WHAT THE TASK ASKS:
Print exactly, and only, the lines running from the line containing "The width and height of the screenshot is (2212, 1670)." through the end of the records below.
##### DATA
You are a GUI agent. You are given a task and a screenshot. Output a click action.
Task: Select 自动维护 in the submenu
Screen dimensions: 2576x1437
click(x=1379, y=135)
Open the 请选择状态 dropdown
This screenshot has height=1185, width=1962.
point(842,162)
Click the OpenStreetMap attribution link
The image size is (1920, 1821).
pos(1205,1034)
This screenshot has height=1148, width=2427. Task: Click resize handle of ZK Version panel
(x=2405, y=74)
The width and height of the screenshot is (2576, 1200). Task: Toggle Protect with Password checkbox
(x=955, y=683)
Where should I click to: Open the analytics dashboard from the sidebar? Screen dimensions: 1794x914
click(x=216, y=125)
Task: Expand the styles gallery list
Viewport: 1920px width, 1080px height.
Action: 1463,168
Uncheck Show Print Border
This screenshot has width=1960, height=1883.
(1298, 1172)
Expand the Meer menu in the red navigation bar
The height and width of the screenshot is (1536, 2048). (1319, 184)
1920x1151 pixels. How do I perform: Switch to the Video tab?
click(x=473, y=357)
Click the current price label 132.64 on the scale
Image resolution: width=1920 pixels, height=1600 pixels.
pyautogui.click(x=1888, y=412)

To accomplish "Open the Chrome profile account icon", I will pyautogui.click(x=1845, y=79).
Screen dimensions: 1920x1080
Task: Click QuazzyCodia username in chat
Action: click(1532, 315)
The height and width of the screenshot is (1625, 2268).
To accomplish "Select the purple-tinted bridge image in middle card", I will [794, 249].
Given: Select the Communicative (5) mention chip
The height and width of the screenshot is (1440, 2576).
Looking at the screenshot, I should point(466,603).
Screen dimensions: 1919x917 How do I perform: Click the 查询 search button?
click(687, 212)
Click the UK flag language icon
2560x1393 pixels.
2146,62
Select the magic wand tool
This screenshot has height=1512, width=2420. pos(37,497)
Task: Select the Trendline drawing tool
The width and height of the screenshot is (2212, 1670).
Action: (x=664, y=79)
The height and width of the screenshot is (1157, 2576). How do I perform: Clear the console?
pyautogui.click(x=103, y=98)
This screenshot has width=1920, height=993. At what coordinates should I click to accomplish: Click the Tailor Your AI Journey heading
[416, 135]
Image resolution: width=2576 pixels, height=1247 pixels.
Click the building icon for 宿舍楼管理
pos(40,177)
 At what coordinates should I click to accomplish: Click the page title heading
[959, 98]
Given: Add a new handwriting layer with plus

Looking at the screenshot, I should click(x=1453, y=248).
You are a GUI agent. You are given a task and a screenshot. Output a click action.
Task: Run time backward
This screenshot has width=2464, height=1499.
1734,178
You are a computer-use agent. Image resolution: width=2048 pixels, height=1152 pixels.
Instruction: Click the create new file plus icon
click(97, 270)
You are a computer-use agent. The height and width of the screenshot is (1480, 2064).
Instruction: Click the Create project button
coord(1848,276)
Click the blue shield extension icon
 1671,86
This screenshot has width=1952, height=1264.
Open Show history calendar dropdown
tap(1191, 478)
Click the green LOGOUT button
##########
OUTPUT OF THE TASK:
The width and height of the screenshot is (2212, 1670).
Action: (x=664, y=79)
The height and width of the screenshot is (1157, 2576). How do I perform: Clear the console?
pyautogui.click(x=103, y=98)
This screenshot has width=1920, height=993. At what coordinates should I click to accomplish: Click the Tailor Your AI Journey heading
[416, 135]
Image resolution: width=2576 pixels, height=1247 pixels.
Click the building icon for 宿舍楼管理
pos(40,177)
 At what coordinates should I click to accomplish: Click the page title heading
[959, 98]
Given: Add a new handwriting layer with plus

Looking at the screenshot, I should click(x=1453, y=248).
You are a GUI agent. You are given a task and a screenshot. Output a click action.
Task: Run time backward
This screenshot has width=2464, height=1499.
1734,178
You are a computer-use agent. Image resolution: width=2048 pixels, height=1152 pixels.
Instruction: Click the create new file plus icon
click(97, 270)
You are a computer-use agent. The height and width of the screenshot is (1480, 2064).
Instruction: Click the Create project button
coord(1848,276)
Click the blue shield extension icon
 1671,86
This screenshot has width=1952, height=1264.
Open Show history calendar dropdown
tap(1191, 478)
Click the green LOGOUT button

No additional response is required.